A veces abandonamos las cosas que nos estorban por un creciente desapego de nuestros condicionamientos y de nuestra necesidad de usar el mundo y a la otra gente como apoyos emocionales. Habrá momentos, fugacísimos, en los que entramos en otra realidad, en el reino espiritual, trascendental, que John Main llama “el nivel de silencio”, donde vemos con asombro la luz de nuestro propio espíritu, “donde hacemos contacto con el terreno de nuestro ser” y “donde experimentamos el vacío”, y donde, según Laurence Freeman, experimentamos “paz, conciencia de la Presencia de Dios,” y donde estamos “de cara al ego desnudo”, el “ego” sin todos sus deseos desordenados y sus heridas emocionales.
Cuando entramos al silencio en esa forma profunda, se activa un modo diferente de conocer: abandonamos nuestra conciencia puramente racional, lógica y comenzamos a entender con un tipo de conocimiento intuitivo más elevado, que es directo e inmediato, al que los antiguos teólogos frecuentemente llamaban “El Ojo del Corazón.” Hemos accedido a la fuente interna de la verdad, de la sabiduría, la conciencia de Cristo en nuestro corazón.
Cuanto más entremos al silencio y a la quietud de la meditación, más clara será nuestra comprensión intuitiva.
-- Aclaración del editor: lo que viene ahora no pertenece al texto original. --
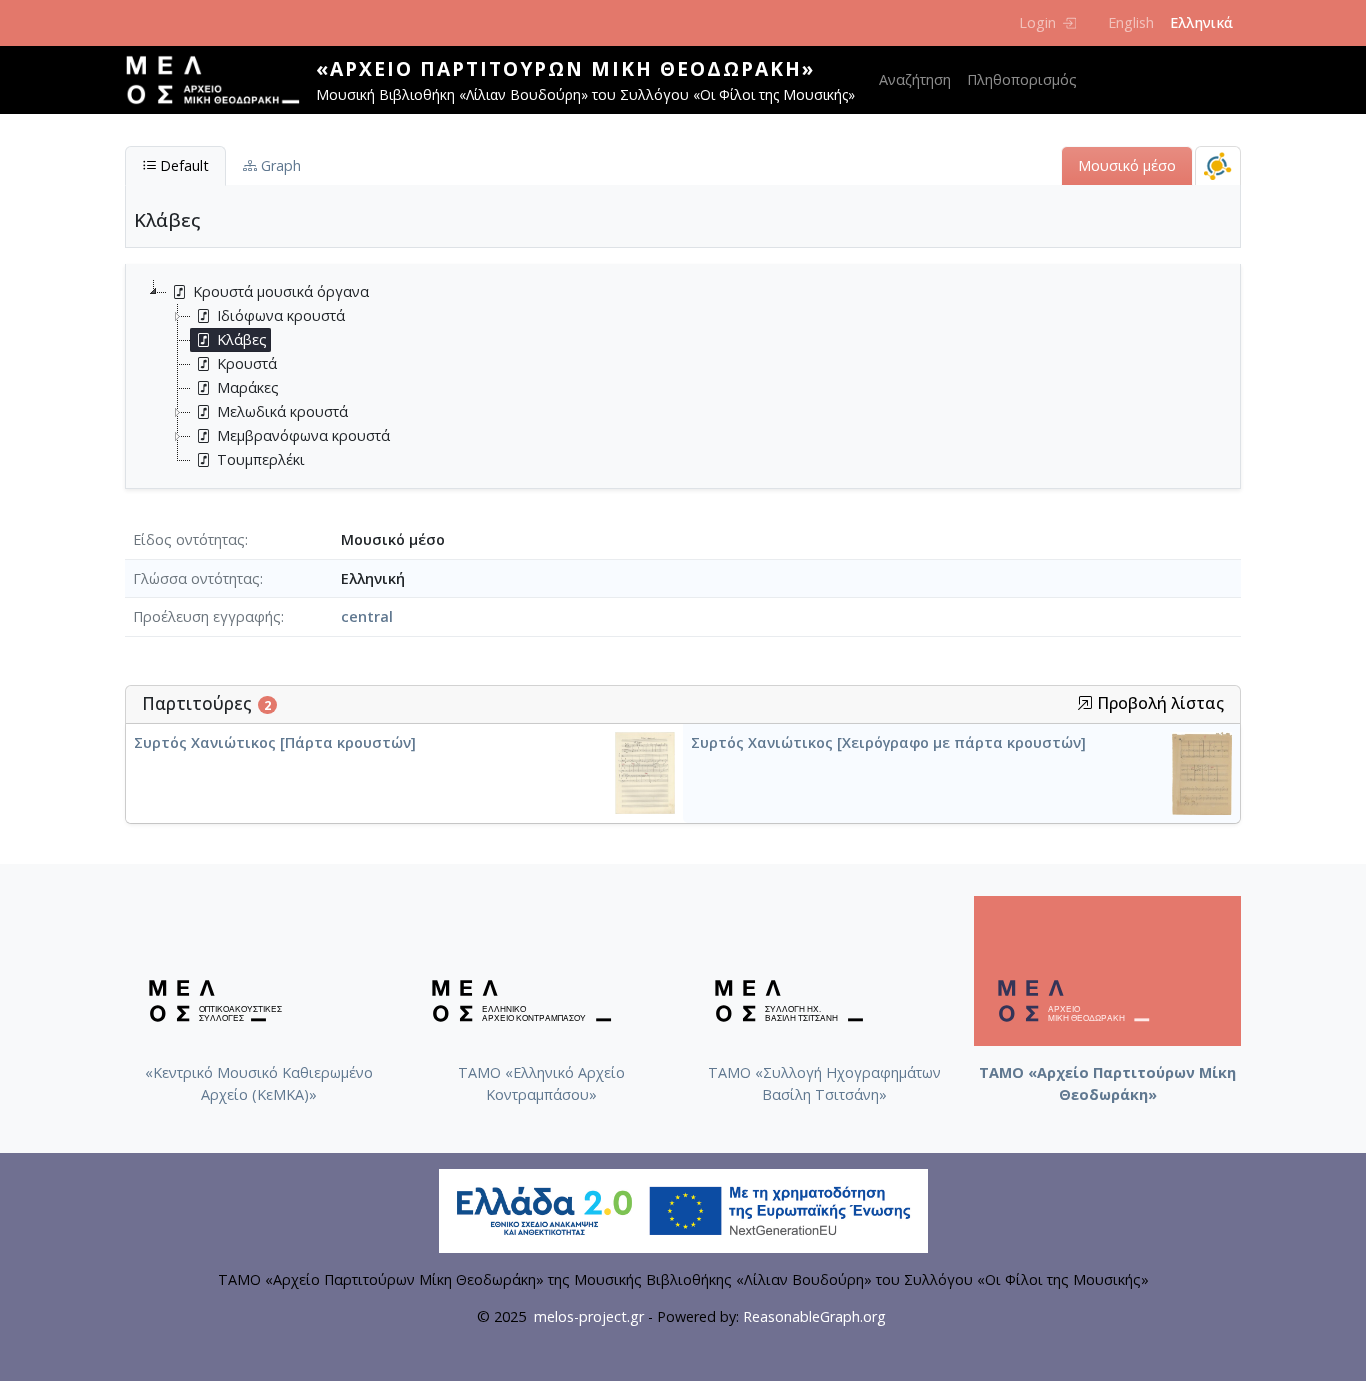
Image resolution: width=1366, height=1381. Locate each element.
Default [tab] (182, 165)
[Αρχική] (220, 80)
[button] (1085, 703)
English (1131, 22)
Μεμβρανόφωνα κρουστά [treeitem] (303, 435)
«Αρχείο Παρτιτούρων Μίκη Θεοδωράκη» (565, 68)
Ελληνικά (1201, 22)
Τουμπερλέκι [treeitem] (261, 459)
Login (1037, 22)
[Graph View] (1218, 165)
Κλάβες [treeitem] (242, 339)
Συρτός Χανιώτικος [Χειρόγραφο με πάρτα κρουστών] (888, 742)
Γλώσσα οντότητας (196, 578)
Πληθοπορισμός (1022, 79)
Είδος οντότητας (189, 539)
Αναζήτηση (915, 79)
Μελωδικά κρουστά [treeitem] (282, 411)
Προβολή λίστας (1158, 703)
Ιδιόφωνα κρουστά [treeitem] (281, 315)
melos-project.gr (589, 1316)
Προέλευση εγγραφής (207, 616)
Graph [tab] (279, 165)
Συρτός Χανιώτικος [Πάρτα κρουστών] (275, 742)
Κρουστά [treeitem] (247, 363)
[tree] (691, 376)
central (367, 616)
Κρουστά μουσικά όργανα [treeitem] (281, 291)
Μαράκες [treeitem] (248, 387)
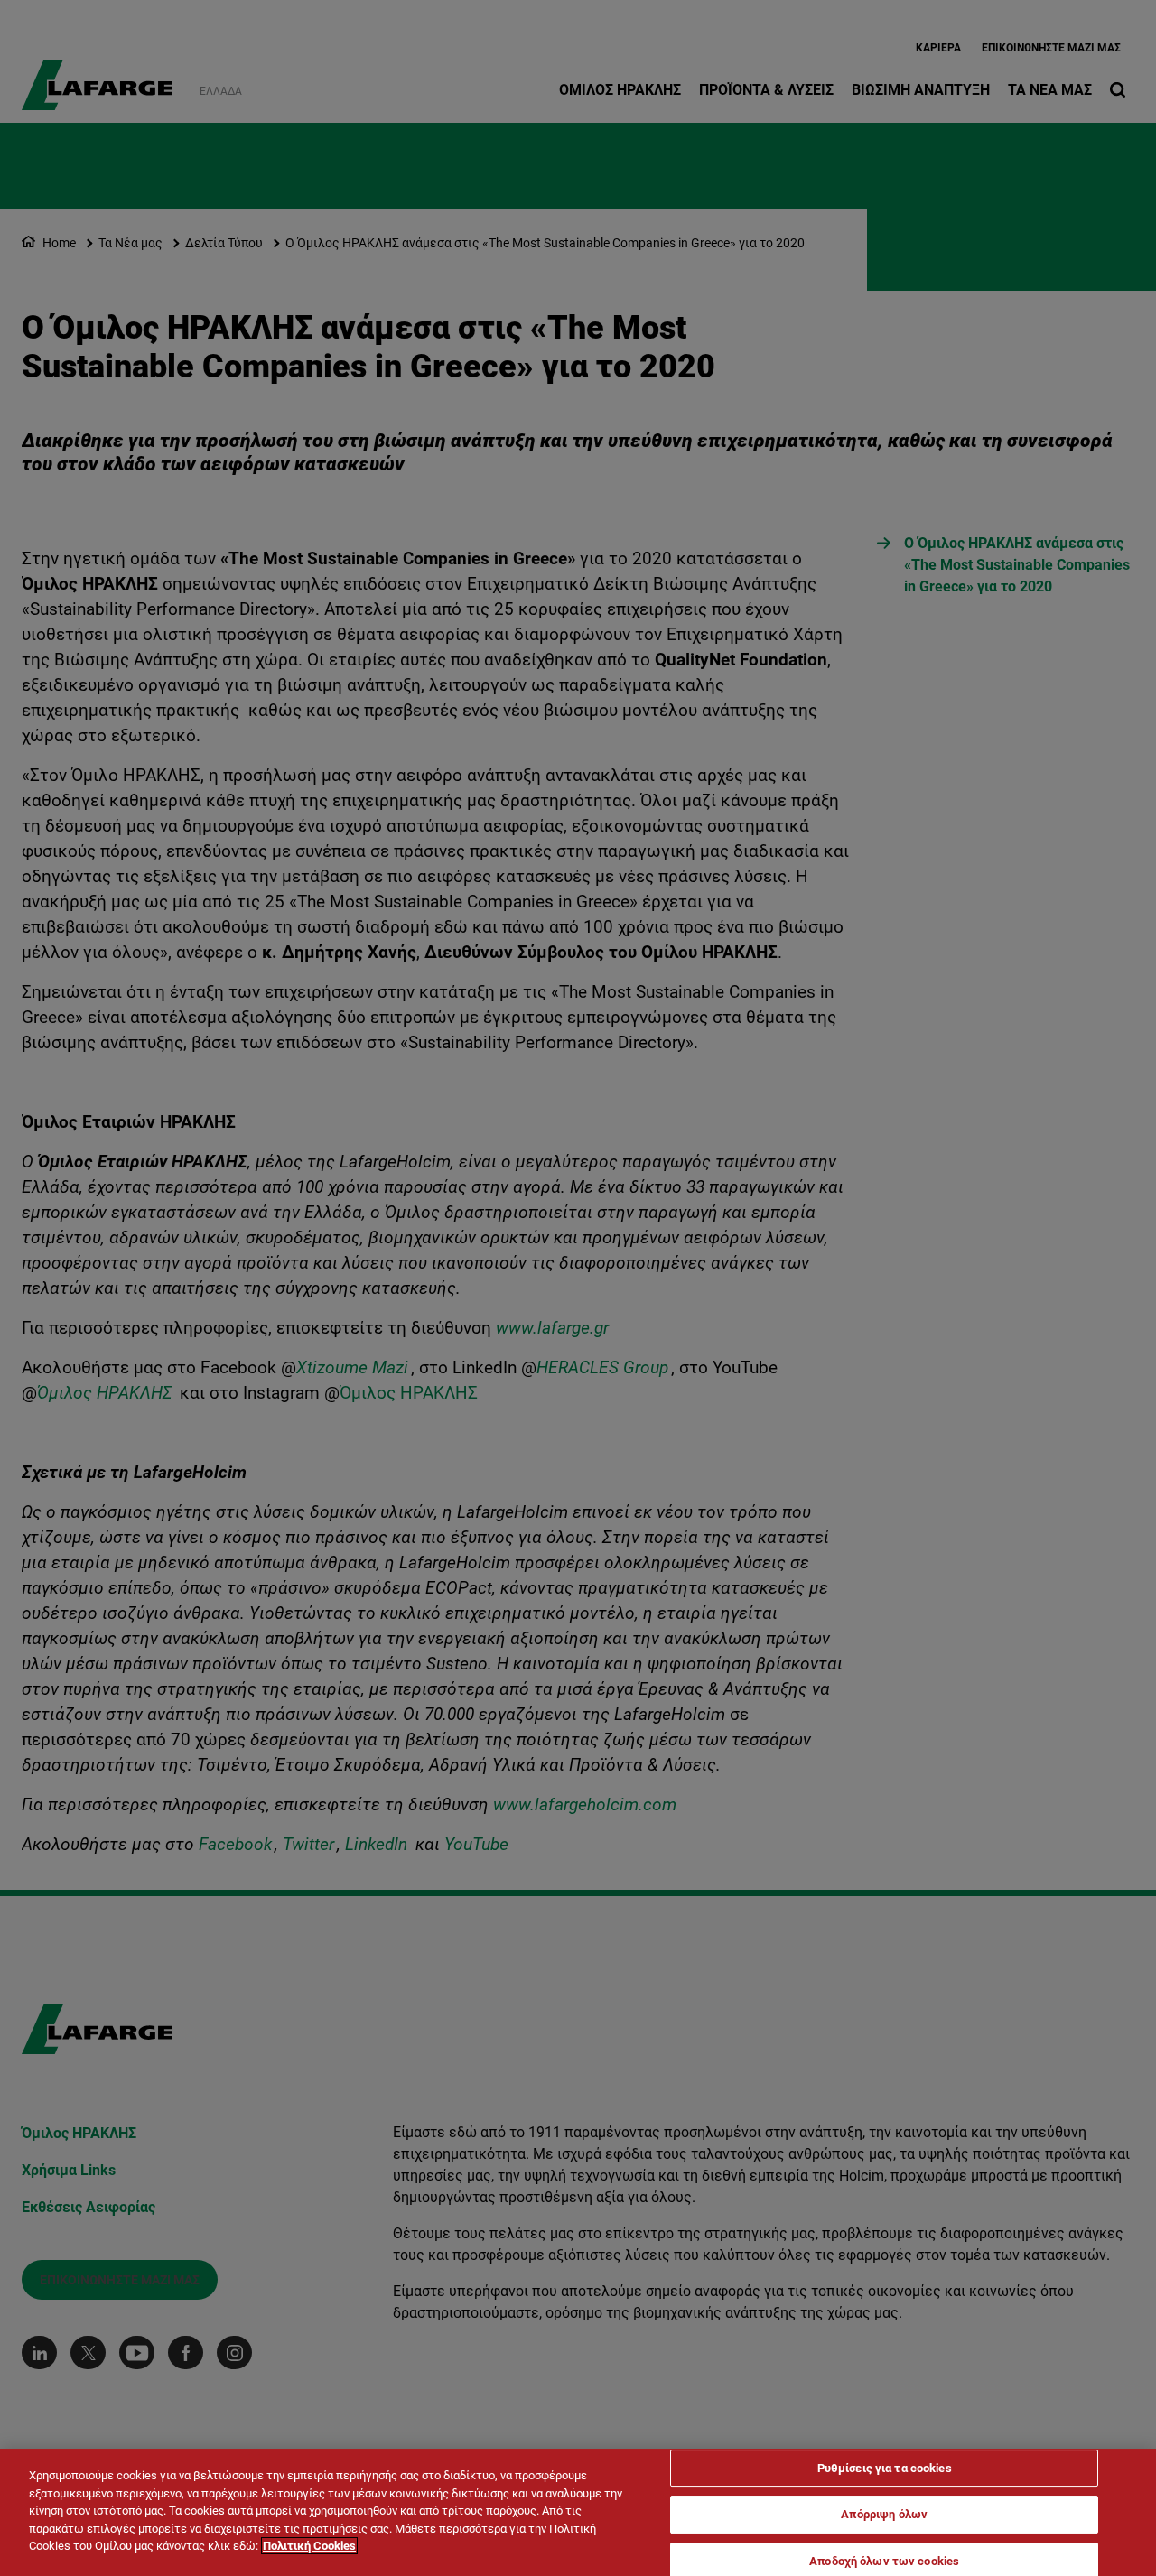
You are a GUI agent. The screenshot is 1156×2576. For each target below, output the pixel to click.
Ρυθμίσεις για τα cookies (884, 2468)
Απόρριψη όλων (884, 2514)
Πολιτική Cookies (309, 2546)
Simplemente “sabemos.” Esto se derrama en nuestra vida ordinaria y cada vez más seguimos la voz de nuestra intuición. El primer Padre del Desierto, Orígenes, fue el primero en hablar de estos sentidos internos. Él dice que hay cinco sentidos más aparte de nuestros cinco sentidos físicos comunes. El alma también tiene sus ojos, sus oídos (orejas), el sentido del gusto, del olfato y del tacto. Todo el propósito de la meditación es despertar estos sentidos. Luego, al traer la mente al corazón, nuestro ser racional ya no domina más a nuestro ser, sino que nuestro ser intuitivo, nuestro verdadero ser puede infundirse al ego, al ser racional, y los dos se van integrando lentamente. Luego somos verdaderamente un todo completo. Ahora recordamos quiénes somos realmente. La meditación nos ayuda a experimentar a Cristo como una fuerza viviente dentro de nosotros, una fuerza energizante, sanadora, transformadora, que nos guía hacia una conciencia, una plenitud y una compasión mayor.
Es importante recordar que esto no es algo exclusivo para una elite, es parte de nuestra naturaleza humana. Uno de los principios fundamentales de la psicología de Jung es que existe un impulso intrínseco dentro de la psique de toda la gente, hacia la plenitud y la integración, lo que también dice San Agustín: Todo el propósito de esta vida es restaurar la salud, el ojo del corazón, por el cual Dios puede ser visto.